Angela - Exactly, yeah.
Eva - Did you find any patterns? Was it like some bits of the US have this dominant species versus other bits, or across the world were there differences?
Angela - Yeah, so we did look into this because some quintessential sourdough lore is that the sourdough is going to be different depending on where you are geographically, but we didn't find that taxonomic composition was correlated with geographic distance in the US at all. So it was overall a pretty poor predictor explaining any of the variation that we found across sourdough starters.
Eva - So if it isn't geography that's making a difference, what is making a difference between the different starters?
Angela - Great question! So we actually tested 33 types of metadata. It included things like the age of the starter, what sort of flour you were using in your starter - so like rye or wheat - and then a bunch of other sort of home characteristics. And then we also collected climatic factors, but altogether those predictors really only accounted for a little bit less than 10% of the overall variation in community composition.
Eva - I see, so is it still something of a mystery then how the diversity is generated?
Angela - Yeah, so we really started with more of the abiotic factors. But we also know that interactions amongst taxa also shape outcomes. And when we were looking at the data, we found some interesting correlative trends between different starter species.
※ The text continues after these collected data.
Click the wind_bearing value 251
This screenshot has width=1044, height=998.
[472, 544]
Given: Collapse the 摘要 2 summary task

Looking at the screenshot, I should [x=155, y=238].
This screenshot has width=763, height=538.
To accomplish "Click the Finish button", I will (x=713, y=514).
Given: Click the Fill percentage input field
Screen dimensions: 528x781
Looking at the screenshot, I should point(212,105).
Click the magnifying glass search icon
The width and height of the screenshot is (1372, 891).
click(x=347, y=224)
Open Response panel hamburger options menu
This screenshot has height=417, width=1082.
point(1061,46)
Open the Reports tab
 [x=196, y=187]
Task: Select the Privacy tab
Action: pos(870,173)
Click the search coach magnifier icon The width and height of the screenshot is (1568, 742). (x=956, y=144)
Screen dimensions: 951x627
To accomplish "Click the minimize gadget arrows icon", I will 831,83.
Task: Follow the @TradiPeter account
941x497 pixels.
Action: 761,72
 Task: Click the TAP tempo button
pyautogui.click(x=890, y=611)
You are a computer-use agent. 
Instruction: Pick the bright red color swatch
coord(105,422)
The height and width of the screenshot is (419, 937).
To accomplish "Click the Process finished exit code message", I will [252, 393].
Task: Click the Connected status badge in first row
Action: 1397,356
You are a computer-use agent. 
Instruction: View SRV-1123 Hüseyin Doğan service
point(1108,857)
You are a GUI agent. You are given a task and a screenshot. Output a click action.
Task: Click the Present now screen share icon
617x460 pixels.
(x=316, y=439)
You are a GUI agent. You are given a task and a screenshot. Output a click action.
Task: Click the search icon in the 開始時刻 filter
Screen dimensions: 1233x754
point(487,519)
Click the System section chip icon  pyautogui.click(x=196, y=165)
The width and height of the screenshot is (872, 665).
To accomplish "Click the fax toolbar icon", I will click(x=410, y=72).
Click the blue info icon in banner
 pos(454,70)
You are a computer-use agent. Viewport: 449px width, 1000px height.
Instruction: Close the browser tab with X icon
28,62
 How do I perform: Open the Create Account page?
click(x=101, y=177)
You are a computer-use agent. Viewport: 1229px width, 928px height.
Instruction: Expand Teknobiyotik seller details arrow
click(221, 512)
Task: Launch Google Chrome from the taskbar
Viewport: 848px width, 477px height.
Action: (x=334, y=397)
So for example, there were a couple of lactic acid bacteria that seemed to co-occur often together. Then Liz designed a series of experiments to look at the interactions between different yeast and bacterial taxa.
Eva - So Liz, what did you do to study the interaction between the different microbes in each starter?
Elizabeth - So we first autoclaved flour and tried to reduce the microbial load that was in the flour itself and mixed it with water and made these really controlled sourdoughs, where we had just one yeast and just one bacteria. And we tried that with all of the most abundant bacteria and yeast that we cultured from sourdough and found that generally we see the same patterns of microbes being able to grow together in the lab as we see in the world.
Eva - Did each of those different starters that you created behave differently in some way?
Elizabeth - We took a subset of 40 starters and looked for differences in the aromas of those doughs. So we partnered with an expert sensory panel and they did both sensory analysis and chemistry on those samples to determine differences in aroma, and then we looked at also the way that the dough rises over time.
Angela - We detected 123 volatile organic compounds. So those are basically the different compounds that sourdough starters are releasing, and those are thought as a way to capture what's contributing to the flavour profile of sourdough. So the sensory analysis yielded 14 dominant notes across the subset of 40 starters that were selected. And we're talking pretty expected notes such as yeasty, vinegary, but some pretty interesting notes as well, including acetic sour, green apple, fermented sour. We might've had one that was like toasted corn chips.
Eva - Are these like specialists smellers who smell the different starters and can say, "Oh, this is definitely apple"?
Angela - Exactly.
Eva - Okay. And were you able to match up then different combinations of microbes with different aromas and ,ultimately I guess, with the different tastes that the bread would have?
Angela - Right, yeah. So we didn't go as far as actually baking any bread, but we were able to link the functional outputs to what microbes were found in particular starters. I think it's a really cool proof of concept to show that these particular microbes really do yield a very specific sensory output. And this group of microbes was also directly linked to dough rise rates, which is just another functional output.